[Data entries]
>> Begin
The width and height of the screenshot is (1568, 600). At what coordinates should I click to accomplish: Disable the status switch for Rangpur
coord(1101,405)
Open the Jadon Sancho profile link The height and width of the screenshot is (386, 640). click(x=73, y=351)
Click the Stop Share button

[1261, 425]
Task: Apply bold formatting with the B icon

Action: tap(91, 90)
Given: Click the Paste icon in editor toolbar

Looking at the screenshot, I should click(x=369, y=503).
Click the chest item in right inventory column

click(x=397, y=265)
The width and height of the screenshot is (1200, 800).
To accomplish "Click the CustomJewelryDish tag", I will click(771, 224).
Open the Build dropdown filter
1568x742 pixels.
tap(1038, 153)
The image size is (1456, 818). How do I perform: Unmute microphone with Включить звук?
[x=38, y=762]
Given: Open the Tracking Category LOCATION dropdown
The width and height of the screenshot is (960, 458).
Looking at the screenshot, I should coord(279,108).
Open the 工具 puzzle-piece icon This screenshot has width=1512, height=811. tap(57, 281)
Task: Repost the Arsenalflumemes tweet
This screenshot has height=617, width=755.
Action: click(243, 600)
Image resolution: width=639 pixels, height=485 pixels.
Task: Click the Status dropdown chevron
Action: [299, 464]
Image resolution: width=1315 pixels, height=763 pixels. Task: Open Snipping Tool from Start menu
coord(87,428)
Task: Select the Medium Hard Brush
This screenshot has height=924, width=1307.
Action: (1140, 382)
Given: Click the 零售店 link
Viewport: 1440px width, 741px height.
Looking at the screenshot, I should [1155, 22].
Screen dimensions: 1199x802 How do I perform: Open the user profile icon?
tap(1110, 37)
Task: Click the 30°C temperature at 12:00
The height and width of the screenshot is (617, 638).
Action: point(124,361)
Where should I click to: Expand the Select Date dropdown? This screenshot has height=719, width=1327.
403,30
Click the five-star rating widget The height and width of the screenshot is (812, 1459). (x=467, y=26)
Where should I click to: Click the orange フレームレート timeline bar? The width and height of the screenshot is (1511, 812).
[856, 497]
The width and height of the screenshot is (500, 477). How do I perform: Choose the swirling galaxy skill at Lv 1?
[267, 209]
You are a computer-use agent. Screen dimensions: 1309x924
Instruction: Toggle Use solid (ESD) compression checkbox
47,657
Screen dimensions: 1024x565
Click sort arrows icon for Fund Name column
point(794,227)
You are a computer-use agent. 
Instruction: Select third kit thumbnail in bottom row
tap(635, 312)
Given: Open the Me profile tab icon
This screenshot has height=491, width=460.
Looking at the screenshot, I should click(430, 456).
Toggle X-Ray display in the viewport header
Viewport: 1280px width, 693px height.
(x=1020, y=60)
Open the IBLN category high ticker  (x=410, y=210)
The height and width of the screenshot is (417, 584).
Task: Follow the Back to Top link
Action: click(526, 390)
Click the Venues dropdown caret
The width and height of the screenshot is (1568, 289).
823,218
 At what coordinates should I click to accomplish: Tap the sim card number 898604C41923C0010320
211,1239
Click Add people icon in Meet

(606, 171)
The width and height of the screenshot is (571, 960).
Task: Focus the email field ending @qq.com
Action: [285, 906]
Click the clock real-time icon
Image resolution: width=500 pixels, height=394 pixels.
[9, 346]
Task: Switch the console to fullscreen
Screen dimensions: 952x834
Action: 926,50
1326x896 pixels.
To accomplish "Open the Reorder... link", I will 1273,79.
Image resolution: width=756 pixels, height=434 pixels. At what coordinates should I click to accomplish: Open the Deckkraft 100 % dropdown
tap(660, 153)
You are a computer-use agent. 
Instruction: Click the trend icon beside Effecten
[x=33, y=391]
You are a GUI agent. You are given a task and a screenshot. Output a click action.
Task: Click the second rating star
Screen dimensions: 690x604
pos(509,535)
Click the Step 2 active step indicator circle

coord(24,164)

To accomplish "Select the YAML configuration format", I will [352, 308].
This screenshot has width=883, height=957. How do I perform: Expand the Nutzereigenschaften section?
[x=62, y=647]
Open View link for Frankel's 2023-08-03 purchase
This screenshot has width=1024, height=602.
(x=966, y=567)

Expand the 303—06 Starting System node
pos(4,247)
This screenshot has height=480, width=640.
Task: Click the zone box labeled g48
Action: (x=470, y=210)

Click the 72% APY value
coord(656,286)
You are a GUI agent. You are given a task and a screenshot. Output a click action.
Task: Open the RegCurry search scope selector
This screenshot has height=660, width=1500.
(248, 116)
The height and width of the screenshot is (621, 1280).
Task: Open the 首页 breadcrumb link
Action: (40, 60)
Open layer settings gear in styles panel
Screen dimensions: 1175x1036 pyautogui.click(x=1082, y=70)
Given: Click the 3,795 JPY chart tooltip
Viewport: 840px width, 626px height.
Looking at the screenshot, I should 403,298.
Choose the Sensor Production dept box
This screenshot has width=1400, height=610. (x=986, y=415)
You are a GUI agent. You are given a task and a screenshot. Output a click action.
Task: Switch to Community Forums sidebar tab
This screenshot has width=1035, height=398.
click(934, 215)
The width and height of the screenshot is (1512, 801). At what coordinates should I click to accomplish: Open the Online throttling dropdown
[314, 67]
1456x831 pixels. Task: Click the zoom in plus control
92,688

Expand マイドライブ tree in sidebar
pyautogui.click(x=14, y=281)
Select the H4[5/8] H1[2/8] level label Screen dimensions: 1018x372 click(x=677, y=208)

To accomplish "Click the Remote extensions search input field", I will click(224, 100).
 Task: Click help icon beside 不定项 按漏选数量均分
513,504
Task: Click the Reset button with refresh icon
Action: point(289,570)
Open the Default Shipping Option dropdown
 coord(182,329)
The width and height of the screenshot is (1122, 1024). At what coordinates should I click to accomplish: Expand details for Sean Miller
>> End
Goal —
Rewrite the lines above as a numbered list, omitting the blank ones.

Finished task —
1. The width and height of the screenshot is (1568, 600). At what coordinates should I click to accomplish: Disable the status switch for Rangpur
2. coord(1101,405)
3. Open the Jadon Sancho profile link The height and width of the screenshot is (386, 640). click(x=73, y=351)
4. Click the Stop Share button
5. [1261, 425]
6. Task: Apply bold formatting with the B icon
7. Action: tap(91, 90)
8. Given: Click the Paste icon in editor toolbar
9. Looking at the screenshot, I should click(x=369, y=503).
10. Click the chest item in right inventory column
11. click(x=397, y=265)
12. The width and height of the screenshot is (1200, 800).
13. To accomplish "Click the CustomJewelryDish tag", I will click(771, 224).
14. Open the Build dropdown filter
15. 1568x742 pixels.
16. tap(1038, 153)
17. The image size is (1456, 818). How do I perform: Unmute microphone with Включить звук?
18. [x=38, y=762]
19. Given: Open the Tracking Category LOCATION dropdown
20. The width and height of the screenshot is (960, 458).
21. Looking at the screenshot, I should coord(279,108).
22. Open the 工具 puzzle-piece icon This screenshot has width=1512, height=811. tap(57, 281)
23. Task: Repost the Arsenalflumemes tweet
24. This screenshot has height=617, width=755.
25. Action: click(243, 600)
26. Image resolution: width=639 pixels, height=485 pixels.
27. Task: Click the Status dropdown chevron
28. Action: [299, 464]
29. Image resolution: width=1315 pixels, height=763 pixels. Task: Open Snipping Tool from Start menu
30. coord(87,428)
31. Task: Select the Medium Hard Brush
32. This screenshot has height=924, width=1307.
33. Action: (1140, 382)
34. Given: Click the 零售店 link
35. Viewport: 1440px width, 741px height.
36. Looking at the screenshot, I should [1155, 22].
37. Screen dimensions: 1199x802 How do I perform: Open the user profile icon?
38. tap(1110, 37)
39. Task: Click the 30°C temperature at 12:00
40. The height and width of the screenshot is (617, 638).
41. Action: point(124,361)
42. Where should I click to: Expand the Select Date dropdown? This screenshot has height=719, width=1327.
43. 403,30
44. Click the five-star rating widget The height and width of the screenshot is (812, 1459). (x=467, y=26)
45. Where should I click to: Click the orange フレームレート timeline bar? The width and height of the screenshot is (1511, 812).
46. [856, 497]
47. The width and height of the screenshot is (500, 477). How do I perform: Choose the swirling galaxy skill at Lv 1?
48. [267, 209]
49. You are a computer-use agent. Screen dimensions: 1309x924
50. Instruction: Toggle Use solid (ESD) compression checkbox
51. 47,657
52. Screen dimensions: 1024x565
53. Click sort arrows icon for Fund Name column
54. point(794,227)
55. You are a computer-use agent. 
56. Instruction: Select third kit thumbnail in bottom row
57. tap(635, 312)
58. Given: Open the Me profile tab icon
59. This screenshot has height=491, width=460.
60. Looking at the screenshot, I should click(430, 456).
61. Toggle X-Ray display in the viewport header
62. Viewport: 1280px width, 693px height.
63. (x=1020, y=60)
64. Open the IBLN category high ticker  (x=410, y=210)
65. The height and width of the screenshot is (417, 584).
66. Task: Follow the Back to Top link
67. Action: click(526, 390)
68. Click the Venues dropdown caret
69. The width and height of the screenshot is (1568, 289).
70. 823,218
71.  At what coordinates should I click to accomplish: Tap the sim card number 898604C41923C0010320
72. 211,1239
73. Click Add people icon in Meet
74. (606, 171)
75. The width and height of the screenshot is (571, 960).
76. Task: Focus the email field ending @qq.com
77. Action: [285, 906]
78. Click the clock real-time icon
79. Image resolution: width=500 pixels, height=394 pixels.
80. [9, 346]
81. Task: Switch the console to fullscreen
82. Screen dimensions: 952x834
83. Action: 926,50
84. 1326x896 pixels.
85. To accomplish "Open the Reorder... link", I will 1273,79.
86. Image resolution: width=756 pixels, height=434 pixels. At what coordinates should I click to accomplish: Open the Deckkraft 100 % dropdown
87. tap(660, 153)
88. You are a computer-use agent. 
89. Instruction: Click the trend icon beside Effecten
90. [x=33, y=391]
91. You are a GUI agent. You are given a task and a screenshot. Output a click action.
92. Task: Click the second rating star
93. Screen dimensions: 690x604
94. pos(509,535)
95. Click the Step 2 active step indicator circle
96. coord(24,164)
97. To accomplish "Select the YAML configuration format", I will [352, 308].
98. This screenshot has width=883, height=957. How do I perform: Expand the Nutzereigenschaften section?
99. [x=62, y=647]
100. Open View link for Frankel's 2023-08-03 purchase
101. This screenshot has width=1024, height=602.
102. (x=966, y=567)
103. Expand the 303—06 Starting System node
104. pos(4,247)
105. This screenshot has height=480, width=640.
106. Task: Click the zone box labeled g48
107. Action: (x=470, y=210)
108. Click the 72% APY value
109. coord(656,286)
110. You are a GUI agent. You are given a task and a screenshot. Output a click action.
111. Task: Open the RegCurry search scope selector
112. This screenshot has height=660, width=1500.
113. (248, 116)
114. The height and width of the screenshot is (621, 1280).
115. Task: Open the 首页 breadcrumb link
116. Action: (40, 60)
117. Open layer settings gear in styles panel
118. Screen dimensions: 1175x1036 pyautogui.click(x=1082, y=70)
119. Given: Click the 3,795 JPY chart tooltip
120. Viewport: 840px width, 626px height.
121. Looking at the screenshot, I should 403,298.
122. Choose the Sensor Production dept box
123. This screenshot has width=1400, height=610. (x=986, y=415)
124. You are a GUI agent. You are given a task and a screenshot. Output a click action.
125. Task: Switch to Community Forums sidebar tab
126. This screenshot has width=1035, height=398.
127. click(934, 215)
128. The width and height of the screenshot is (1512, 801). At what coordinates should I click to accomplish: Open the Online throttling dropdown
129. [314, 67]
130. 1456x831 pixels. Task: Click the zoom in plus control
131. 92,688
132. Expand マイドライブ tree in sidebar
133. pyautogui.click(x=14, y=281)
134. Select the H4[5/8] H1[2/8] level label Screen dimensions: 1018x372 click(x=677, y=208)
135. To accomplish "Click the Remote extensions search input field", I will click(224, 100).
136.  Task: Click help icon beside 不定项 按漏选数量均分
137. 513,504
138. Task: Click the Reset button with refresh icon
139. Action: point(289,570)
140. Open the Default Shipping Option dropdown
141.  coord(182,329)
142. The width and height of the screenshot is (1122, 1024). At what coordinates should I click to accomplish: Expand details for Sean Miller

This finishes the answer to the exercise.